##### Data for this task #####

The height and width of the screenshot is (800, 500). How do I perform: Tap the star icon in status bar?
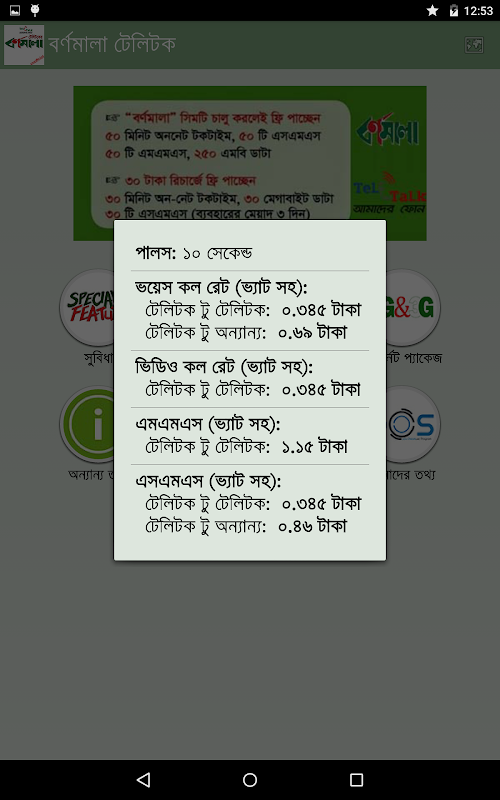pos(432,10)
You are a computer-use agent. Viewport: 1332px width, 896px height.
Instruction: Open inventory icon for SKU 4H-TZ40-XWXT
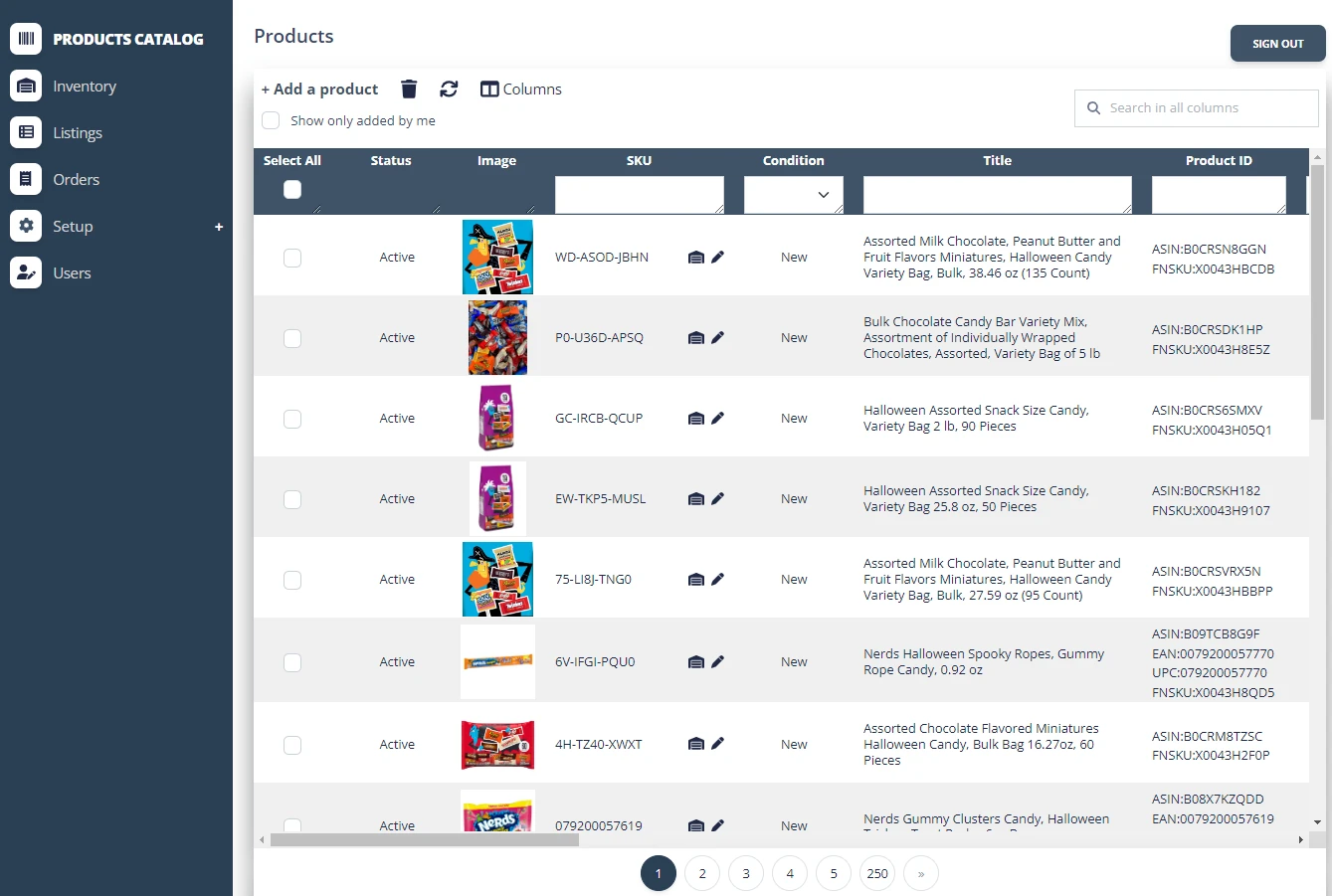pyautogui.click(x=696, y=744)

#####

* Written exercise *
Please pick out every line of the entries above that contains the string "width". Case counts.

* Finished exercise *
The height and width of the screenshot is (800, 500). How do I perform: Tap the star icon in status bar?
You are a computer-use agent. Viewport: 1332px width, 896px height.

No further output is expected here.